(Rows of pointing data)
--------------------------------
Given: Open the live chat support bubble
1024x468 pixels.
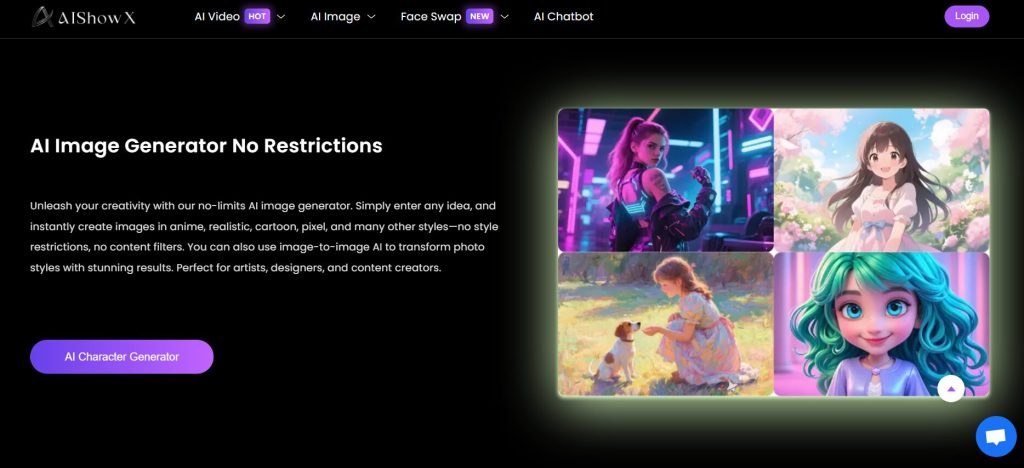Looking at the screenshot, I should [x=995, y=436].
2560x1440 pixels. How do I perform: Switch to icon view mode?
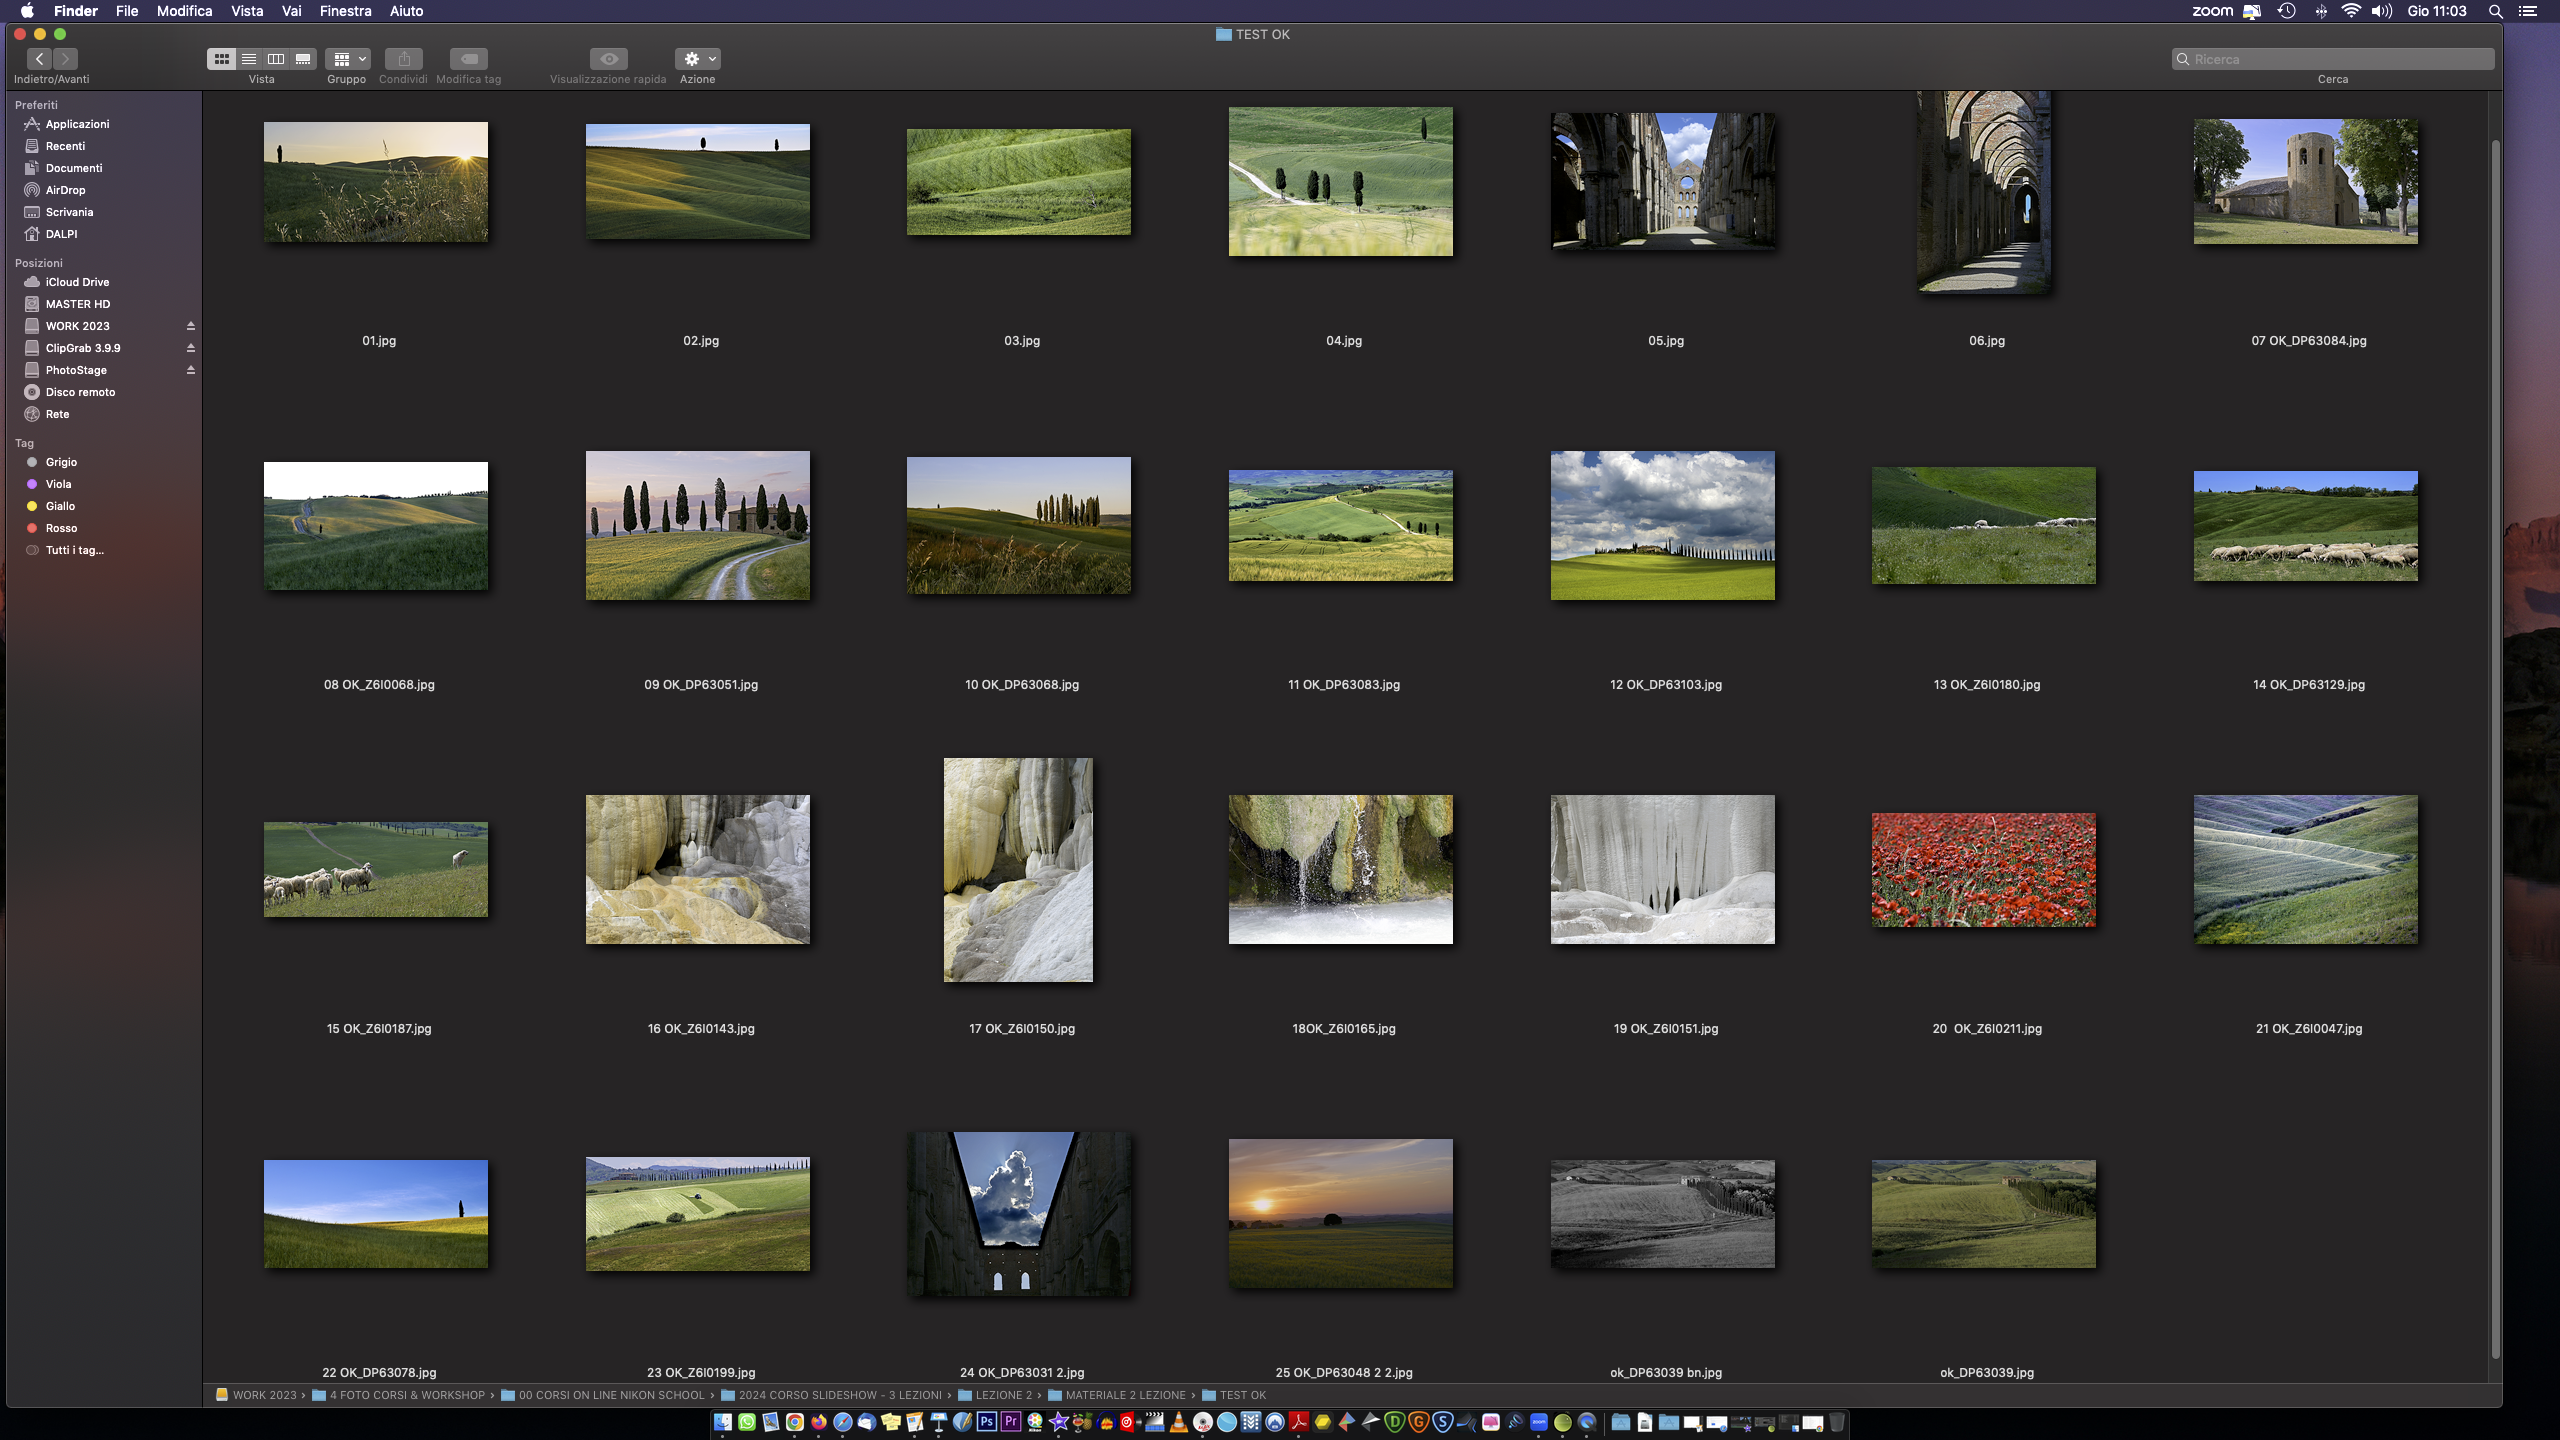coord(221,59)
--------------------------------
Copy out all the records again, replacing "pixels" with "px" and leaving everything else the same. Leave the pictures out.

Given: Open the live chat support bubble
1024x468 px.
Looking at the screenshot, I should [x=995, y=436].
2560x1440 px. How do I perform: Switch to icon view mode?
coord(221,59)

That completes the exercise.